The aesthetic and structural characteristics of knowledge systems have been a recurring subject in Art History and Digital Art. Every medium represents knowledge in its own distinguished way – from scrolls, books and libraries to card indices, keywords and search engines to contemporary inventions such as e-books, databases and Wikipedia (Keller 2014: 4-6). In order to gain knowledge from raw data, its classification and representation is a necessity. It needs to be organized, structured and presented in predetermined forms and functions if we want to be able to perceive, understand and develop it. One example is the engraving “Wisdom and Ignaz of Loyola in conversation in a library” by Johann Andreas Pfeffel from 1695 (fig. 1).

The figures of a scholar and a bishop point to the seemingly endless shelves of books and rooms behind them. Each figure holds an emblem in front of him. The left one is clearly marked as an intellectual personating wisdom and the other one is Ignatius of Loyola, the founder of the Jesuit fraternity. He personifies the schola affectus (school of hearts). The return to the school of hearts is the final educational process before becoming a Jesuit(Schindler 2014: 463). The central question, shown in the Latin phrase at the bottom of the image, leaves choice to the viewer which of the two men should be trusted in respect of education. Following the figurative logic, the answer is rather easy. The owl and the masks on the scholar's chair are signs of earthly wisdom as well as the occult. This indicates a possibly sinful life, should the knowledge not be taught rightfully. The Jesuit is decorated with angels and a halo. Clearly, the guidance of a Jesuit intellectual is needed in order to gain true education. The library does not show an actual place, but symbolizes encyclopedic knowledge. It seems as if the knowledge of all humanity lies behind them in their great collection. There is no idea of selection. As the engraving shows, the ideal of universal knowledge existed, but it was always structured and organized by ideological beliefs and political ambitions. Libraries were not just a space for wisdom, but symbols for representational purposes and control as well. They were supervised by educational control and accessibility (Friedrich 2013: 22).

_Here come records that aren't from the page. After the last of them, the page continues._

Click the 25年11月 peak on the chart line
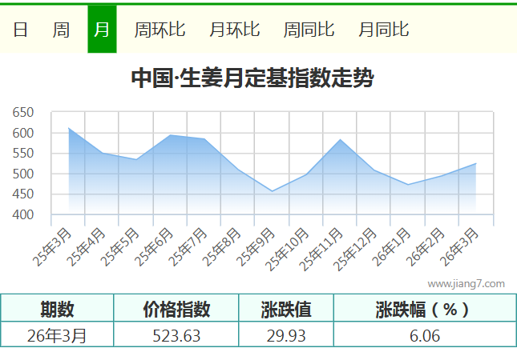The image size is (517, 352). pyautogui.click(x=341, y=140)
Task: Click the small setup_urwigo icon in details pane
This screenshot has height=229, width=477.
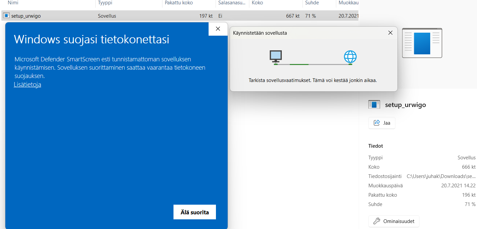Action: point(374,105)
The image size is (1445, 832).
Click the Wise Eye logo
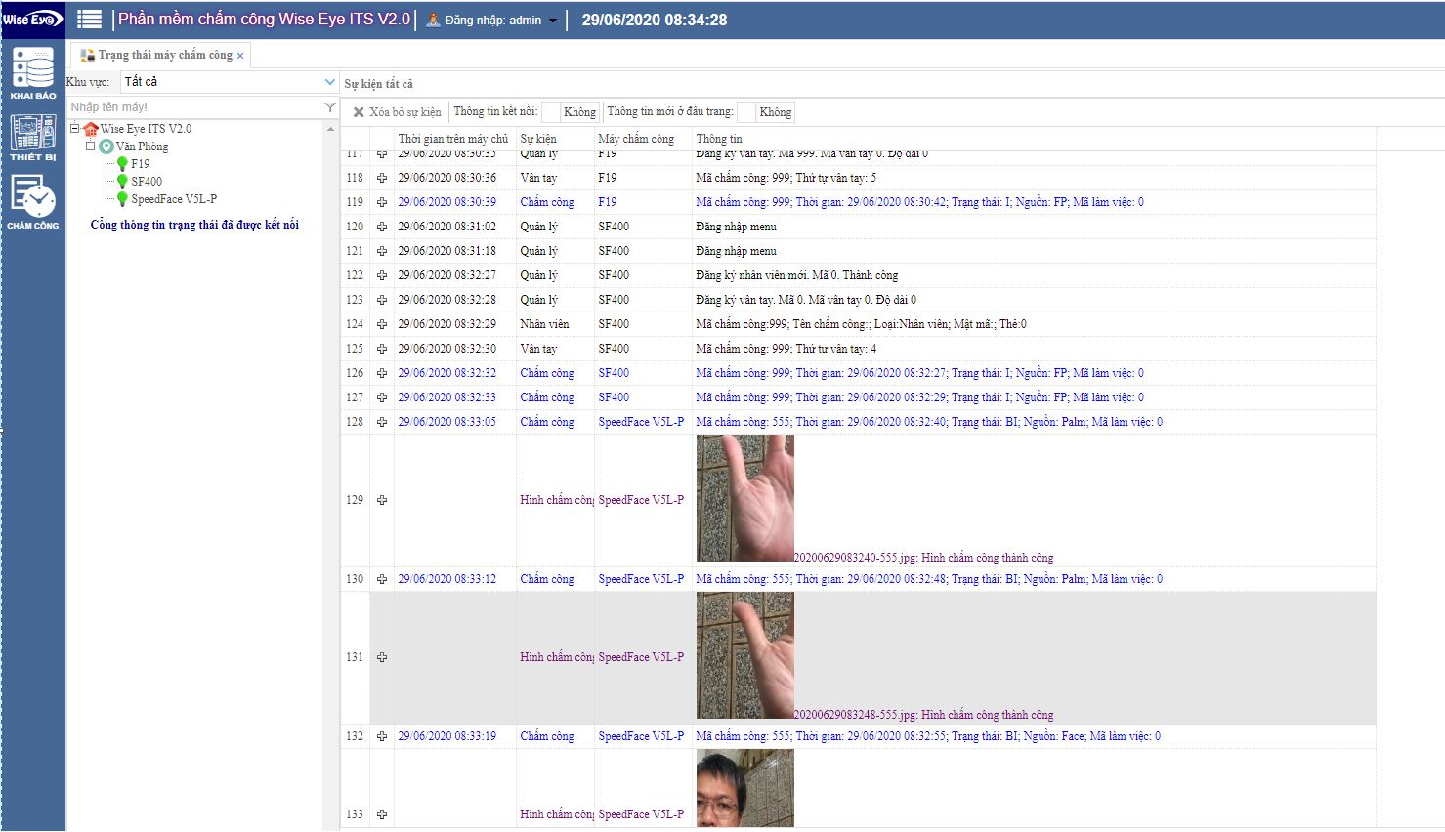point(31,20)
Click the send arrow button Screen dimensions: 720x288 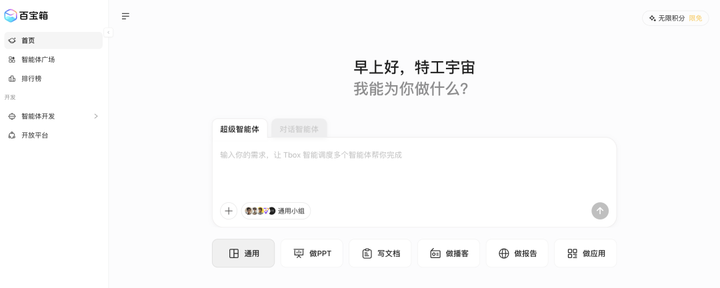[600, 211]
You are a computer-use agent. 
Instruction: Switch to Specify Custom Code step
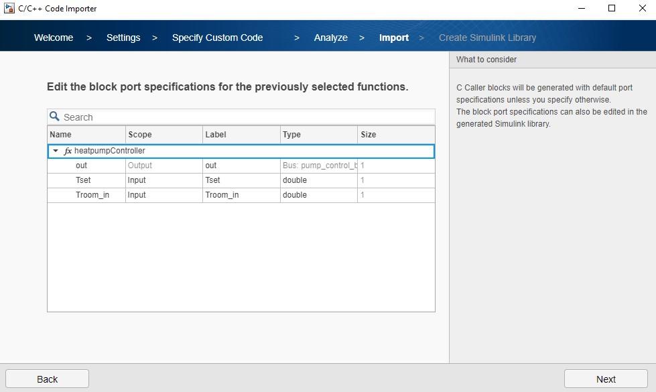(x=217, y=38)
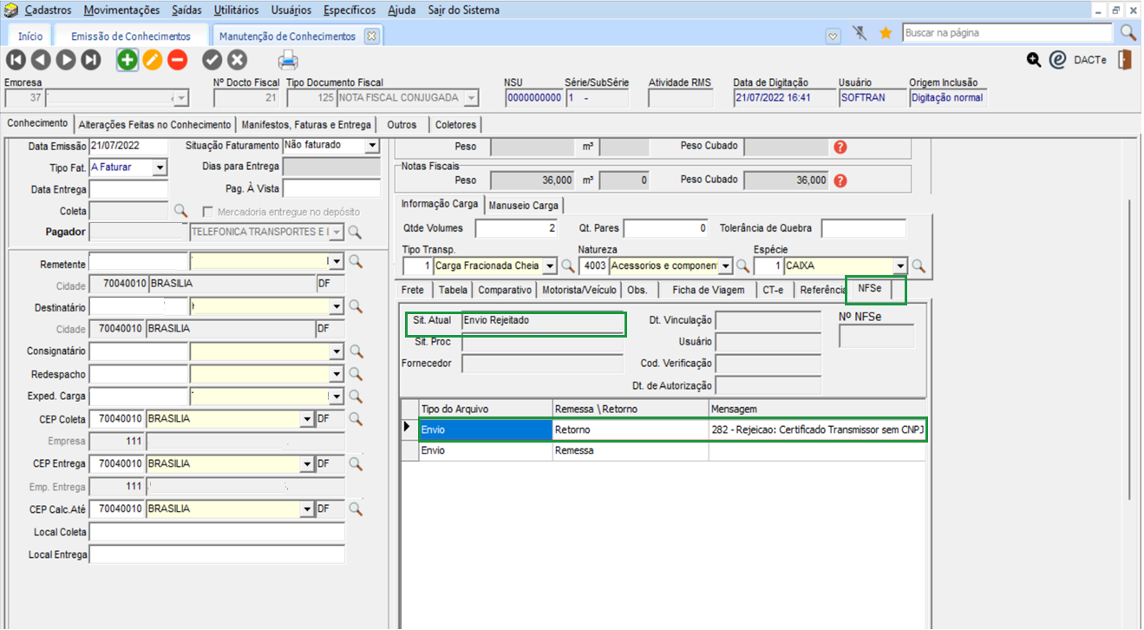Toggle Mercadoria entregue no depósito checkbox
The width and height of the screenshot is (1144, 630).
[208, 212]
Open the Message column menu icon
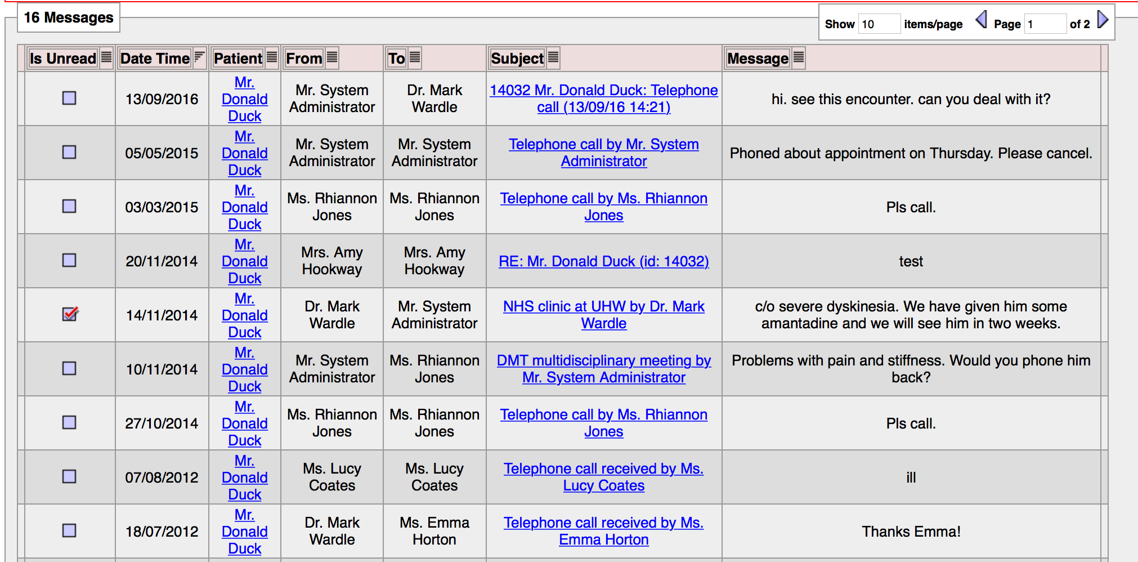1138x562 pixels. pos(798,57)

This specific type of systemisation with ties to a specific place and the control of an organisation is a past example for controlling knowledge while representing it. Knowledge and its gathering have always been connected to a specific worldview as well as social and political ideas and strategies. At a first glance, the digitisation of knowledge seemed to have done away with this paternalism. The internet with its no space limit and global accessibility presented a radically new possibility for the old idea of the universal library.

At the beginning of the new digital age, as Lev Manovich for example wrote about in his book “The Language of New Media” (2001), theorists believed in the Internet to mark a possible end of the mediation of knowledge (Galloway 2011: 378). The digitisation has definitely changed the way knowledge is gathered, distributed, perceived and consumed. Today, the Internet has made it possible to liberate knowledge from bodies of institutions and distribute data unfiltered. But the digitisation is still a type of mediation generating new ways of representation. For example, the seemingly endless space for gathering knowledge challenges the limitations of the amounts, which we are able to process. Knowledge in its digital form is always in danger of becoming unperceivable and unusable.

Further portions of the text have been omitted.